What you are suggesting is that there is no current evidence of weapons of mass destruction being moved or the knowledge and capital required to make such weapons being from a state to a state-less organization. I disagree:
Number of terrorist groups that have demonstrated interest in acquiring a nuclear weapon: 4
Al Qaeda, Chechnya-based separatists, Lashkar-e-Taiba, and Aum Shinrikyo
Number of terrorist groups that may be capable of acquiring and using nuclear weapons: 5
Al Qaeda, North Caucasus-based separatists, Lashkar-e-Tayyib, Hezbollah, Taliban
Number of known groups that have attempted to buy nuclear material on the black market: 2
Aum Shinrikyo and Al Qaeda
Even if so, there is evidence of weapons of such scale in questionable states such as Syria. In addition there is evidence of weapons transfer, albeit not chemical, biological, or nuclear, to stateless organizations.
Millions of people do not have to die to have a substantial impact on a nation. For you what is that number? Is it in a nominal amount of deaths that reach above the amount of second hand smoke or car crashes?
Regardless, from a perspective of economic cost giving up the civil liberty of driving as a result of deaths is not parallel to giving up the civil liberty of someone checking your phone records.

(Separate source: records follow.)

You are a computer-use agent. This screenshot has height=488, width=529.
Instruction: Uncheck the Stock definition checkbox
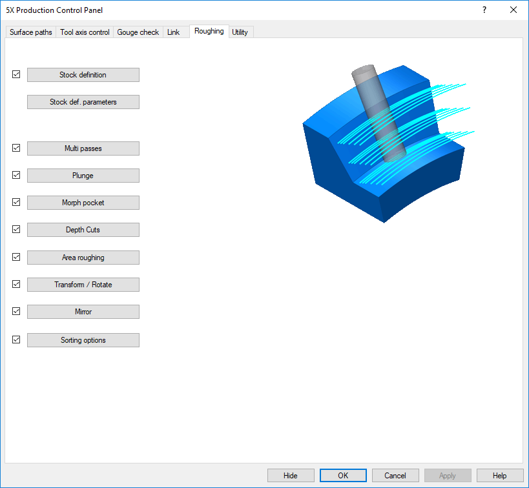coord(16,75)
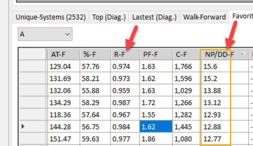The height and width of the screenshot is (146, 253).
Task: Switch to the Top (Diag.) tab
Action: point(109,17)
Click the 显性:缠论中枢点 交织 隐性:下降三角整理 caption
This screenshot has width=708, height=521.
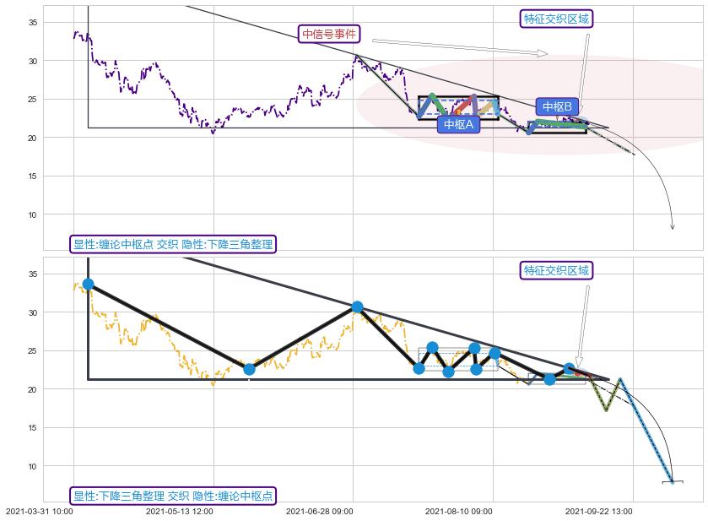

For now you will not be willing to give up your civil liberty since the probability of you being hit by a terrorist attack is low ( I would be willing to wager you to do not live in major metropolitan city). Given the current pace it is a function of time before a stateless organization increases its death count. At that point you will be willing to give up some of your civil liberties.